En effet, les chars occidentaux sont arrivés trop tard. L'année dernière, l'Ukraine a prouvé qu'elle pouvait reconquérir des territoires. De nombreux pays occidentaux – dont l'Allemagne – auraient dû traduire plus rapidement cette prise de conscience en un soutien plus important. Le chancelier Olaf Scholz a déclaré qu'il s'agissait de reconquérir du territoire. Mais si nous ne donnons pas à l'Ukraine les moyens de le faire, nous en resterons à des paroles en l'air.
L'hésitation allemande était donc aussi liée au fait que le gouvernement fédéral avait sous-estimé les capacités de l'armée ukrainienne?
Au début de la guerre d'agression russe contre l'Ukraine, l'Allemagne pensait que la Russie gagnerait rapidement. Les stratèges de la chancellerie ont manifestement toujours leurs vieux stéréotypes et ne font toujours pas confiance à l'Ukraine pour gagner cette guerre. Comme l'Allemagne n'a aucune expérience de ce type de décision de guerre, le gouvernement fédéral n'ose souvent pas tout de suite se mouiller.
Le gouvernement fédéral souhaite probablement naviguer dans le sillage des Etats-Unis.
En regardant l'Allemagne, les Américains pensent que nous n'avons toujours pas compris qu'il y a une guerre en Europe. Ils ne comprennent pas les tergiversations allemandes et perdent vraiment foi en nous, même si la chancellerie ne veut pas le voir.
Pour le président américain Joe Biden, l'engagement en faveur de l'Ukraine n'est pas sans risque politique. Après tout, des élections présidentielles sont prévues en 2024.
Biden s'est rendu vulnérable en s'engageant à livrer des chars de combat Abrams. Pour que l'Allemagne puisse livrer des Leopard 2, le président américain s'est lui-même jeté sous le bus. Les chaînes de télévision conservatrices américaines répètent allègrement que le soutien américain à l'Ukraine n'est pas dans l'intérêt national. Pendant la campagne électorale, on ajoutera que l'Allemagne n'en fait pas assez. Biden devra donc porter le chapeau pour l'Allemagne et nous ne ferons rien pour le soutenir. Rendant sa réélection moins probable.
Au final, la Russie devra, elle aussi, transférer durablement du matériel de guerre en Ukraine si Poutine poursuit la guerre. Le Kremlin a annoncé pouvoir mettre à disposition 1500 chars par an. Est-ce réaliste?

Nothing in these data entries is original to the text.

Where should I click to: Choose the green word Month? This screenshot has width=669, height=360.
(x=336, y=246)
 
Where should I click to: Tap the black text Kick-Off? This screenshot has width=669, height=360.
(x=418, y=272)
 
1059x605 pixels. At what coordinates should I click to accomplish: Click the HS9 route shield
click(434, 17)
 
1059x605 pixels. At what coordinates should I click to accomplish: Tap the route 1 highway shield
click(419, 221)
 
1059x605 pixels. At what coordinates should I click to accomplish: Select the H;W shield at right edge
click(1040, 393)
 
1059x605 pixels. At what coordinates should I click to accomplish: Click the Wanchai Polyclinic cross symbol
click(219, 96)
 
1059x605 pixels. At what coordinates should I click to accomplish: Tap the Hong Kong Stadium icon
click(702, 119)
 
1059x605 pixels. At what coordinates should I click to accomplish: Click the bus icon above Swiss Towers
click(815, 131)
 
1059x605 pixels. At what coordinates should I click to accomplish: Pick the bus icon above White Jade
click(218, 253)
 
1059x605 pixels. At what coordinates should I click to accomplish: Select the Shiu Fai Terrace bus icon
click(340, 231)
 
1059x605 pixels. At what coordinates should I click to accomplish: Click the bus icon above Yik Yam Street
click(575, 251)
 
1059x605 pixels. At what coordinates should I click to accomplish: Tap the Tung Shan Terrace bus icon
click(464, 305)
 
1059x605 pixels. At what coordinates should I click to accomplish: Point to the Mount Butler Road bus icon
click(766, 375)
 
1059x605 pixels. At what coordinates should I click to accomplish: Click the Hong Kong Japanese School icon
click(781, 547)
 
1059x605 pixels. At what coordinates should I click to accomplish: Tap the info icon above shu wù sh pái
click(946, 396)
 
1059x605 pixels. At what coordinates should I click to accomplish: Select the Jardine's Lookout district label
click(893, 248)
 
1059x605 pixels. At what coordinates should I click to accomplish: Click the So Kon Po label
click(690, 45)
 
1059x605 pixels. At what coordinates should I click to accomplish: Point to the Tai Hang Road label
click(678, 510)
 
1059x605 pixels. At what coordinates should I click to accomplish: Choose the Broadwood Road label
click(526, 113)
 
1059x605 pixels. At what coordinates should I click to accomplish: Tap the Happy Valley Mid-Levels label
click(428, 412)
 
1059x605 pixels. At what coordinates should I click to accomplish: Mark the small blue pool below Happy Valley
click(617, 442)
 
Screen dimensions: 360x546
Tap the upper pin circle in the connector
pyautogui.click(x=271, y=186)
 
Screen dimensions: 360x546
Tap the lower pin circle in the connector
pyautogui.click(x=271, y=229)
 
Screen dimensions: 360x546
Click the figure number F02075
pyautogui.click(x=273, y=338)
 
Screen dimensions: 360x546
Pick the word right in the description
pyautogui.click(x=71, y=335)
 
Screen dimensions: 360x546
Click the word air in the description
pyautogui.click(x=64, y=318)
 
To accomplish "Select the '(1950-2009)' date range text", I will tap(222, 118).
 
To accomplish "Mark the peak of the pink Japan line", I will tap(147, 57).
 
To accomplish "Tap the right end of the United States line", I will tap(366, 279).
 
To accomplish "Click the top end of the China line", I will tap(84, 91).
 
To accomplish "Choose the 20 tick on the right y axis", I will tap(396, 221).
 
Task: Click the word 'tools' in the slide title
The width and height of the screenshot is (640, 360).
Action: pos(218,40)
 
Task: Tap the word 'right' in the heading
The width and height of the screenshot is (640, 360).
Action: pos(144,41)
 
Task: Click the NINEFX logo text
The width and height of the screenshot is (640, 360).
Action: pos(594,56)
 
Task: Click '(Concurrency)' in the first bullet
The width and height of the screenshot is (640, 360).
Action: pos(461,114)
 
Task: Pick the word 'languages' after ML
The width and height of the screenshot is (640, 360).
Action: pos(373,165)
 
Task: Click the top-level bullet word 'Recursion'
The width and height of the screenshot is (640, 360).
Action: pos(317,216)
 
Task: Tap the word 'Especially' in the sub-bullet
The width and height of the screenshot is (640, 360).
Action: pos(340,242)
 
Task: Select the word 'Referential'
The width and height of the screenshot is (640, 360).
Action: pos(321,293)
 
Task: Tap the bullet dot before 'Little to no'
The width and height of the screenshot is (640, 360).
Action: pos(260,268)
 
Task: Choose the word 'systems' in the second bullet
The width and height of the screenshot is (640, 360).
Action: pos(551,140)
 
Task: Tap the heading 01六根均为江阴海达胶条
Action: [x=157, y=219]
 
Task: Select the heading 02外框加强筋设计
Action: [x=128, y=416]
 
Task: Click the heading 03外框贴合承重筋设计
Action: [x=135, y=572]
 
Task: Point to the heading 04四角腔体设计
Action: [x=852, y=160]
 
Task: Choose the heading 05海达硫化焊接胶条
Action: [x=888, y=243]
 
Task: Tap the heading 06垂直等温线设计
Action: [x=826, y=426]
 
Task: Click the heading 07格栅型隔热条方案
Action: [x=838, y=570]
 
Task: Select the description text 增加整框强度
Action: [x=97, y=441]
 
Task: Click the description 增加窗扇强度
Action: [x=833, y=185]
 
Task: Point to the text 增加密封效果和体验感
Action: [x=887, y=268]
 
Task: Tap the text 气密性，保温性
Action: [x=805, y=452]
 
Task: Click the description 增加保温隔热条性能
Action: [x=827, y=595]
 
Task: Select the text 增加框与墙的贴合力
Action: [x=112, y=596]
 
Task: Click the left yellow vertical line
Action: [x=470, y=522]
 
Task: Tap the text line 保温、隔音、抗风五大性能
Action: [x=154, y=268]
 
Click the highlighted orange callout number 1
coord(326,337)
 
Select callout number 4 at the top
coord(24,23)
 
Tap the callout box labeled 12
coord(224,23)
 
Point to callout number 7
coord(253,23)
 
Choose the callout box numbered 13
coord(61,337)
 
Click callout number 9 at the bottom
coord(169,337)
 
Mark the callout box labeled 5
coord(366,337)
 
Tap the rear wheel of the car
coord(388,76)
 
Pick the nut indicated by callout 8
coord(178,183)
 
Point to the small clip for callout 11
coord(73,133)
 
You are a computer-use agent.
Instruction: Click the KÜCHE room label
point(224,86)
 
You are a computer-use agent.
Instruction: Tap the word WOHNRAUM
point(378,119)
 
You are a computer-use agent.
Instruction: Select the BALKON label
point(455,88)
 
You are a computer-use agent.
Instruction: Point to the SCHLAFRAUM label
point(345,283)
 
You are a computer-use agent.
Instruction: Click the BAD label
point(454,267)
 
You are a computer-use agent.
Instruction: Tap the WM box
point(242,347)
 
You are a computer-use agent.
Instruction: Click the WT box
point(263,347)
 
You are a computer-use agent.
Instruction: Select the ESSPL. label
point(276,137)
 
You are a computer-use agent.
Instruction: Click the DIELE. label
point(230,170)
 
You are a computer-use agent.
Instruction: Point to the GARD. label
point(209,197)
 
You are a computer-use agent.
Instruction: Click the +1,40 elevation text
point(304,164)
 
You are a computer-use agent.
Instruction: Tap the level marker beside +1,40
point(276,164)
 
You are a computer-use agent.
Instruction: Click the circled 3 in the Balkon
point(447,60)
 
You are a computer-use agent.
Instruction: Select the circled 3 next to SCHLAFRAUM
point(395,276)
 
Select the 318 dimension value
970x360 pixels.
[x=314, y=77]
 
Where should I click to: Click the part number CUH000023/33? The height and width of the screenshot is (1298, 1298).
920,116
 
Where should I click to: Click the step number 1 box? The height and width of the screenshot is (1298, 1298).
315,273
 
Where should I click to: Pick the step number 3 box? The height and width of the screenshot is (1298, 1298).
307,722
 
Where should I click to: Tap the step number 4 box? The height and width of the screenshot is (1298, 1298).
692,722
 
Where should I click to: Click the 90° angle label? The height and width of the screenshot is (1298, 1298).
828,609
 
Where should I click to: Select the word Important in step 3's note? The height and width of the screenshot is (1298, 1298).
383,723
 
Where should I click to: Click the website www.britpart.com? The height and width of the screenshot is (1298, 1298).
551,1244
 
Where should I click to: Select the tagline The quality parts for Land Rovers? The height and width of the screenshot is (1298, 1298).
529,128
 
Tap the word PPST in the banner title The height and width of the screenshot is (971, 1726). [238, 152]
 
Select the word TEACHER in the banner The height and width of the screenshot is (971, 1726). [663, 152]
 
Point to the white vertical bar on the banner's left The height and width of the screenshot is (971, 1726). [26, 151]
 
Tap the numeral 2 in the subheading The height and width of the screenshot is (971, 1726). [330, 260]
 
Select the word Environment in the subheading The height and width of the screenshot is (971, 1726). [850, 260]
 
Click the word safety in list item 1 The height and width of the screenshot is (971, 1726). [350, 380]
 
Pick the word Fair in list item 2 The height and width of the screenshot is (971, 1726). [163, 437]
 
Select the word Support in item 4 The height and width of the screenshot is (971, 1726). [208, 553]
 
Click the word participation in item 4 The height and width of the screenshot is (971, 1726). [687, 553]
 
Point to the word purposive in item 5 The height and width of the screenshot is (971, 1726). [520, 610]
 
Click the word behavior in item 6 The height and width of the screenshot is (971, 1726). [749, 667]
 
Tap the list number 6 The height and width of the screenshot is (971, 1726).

Soit c'est de la propagande russe, soit la Russie envoie des chars de la Première Guerre mondiale. Une blague circule déjà sur le fait que Poutine pourrait demander le retour du char T-34 qui se trouve ici, au monument aux morts de Berlin. Je ne peux pas juger de la quantité, mais nous constatons en tout cas une baisse de la qualité du matériel de guerre russe en Ukraine.
Il est significatif de voir que le Kremlin menace désormais l'industrie d'armement russe.
C'est un signe d'impuissance. Le Kremlin pourrait fusiller les gens à tour de bras ou les envoyer au goulag, mais cela ne leur permettrait pas d'obtenir plus de chars. Parce que certaines technologies occidentales leur manquent, les chars russes sont plus difficiles à produire et ils ne sont plus aussi performants. Par exemple, les Russes ne sont plus en mesure de construire de bons systèmes de vision thermique. Leurs chars ne sont plus capables de combattre de nuit, contrairement aux chars occidentaux.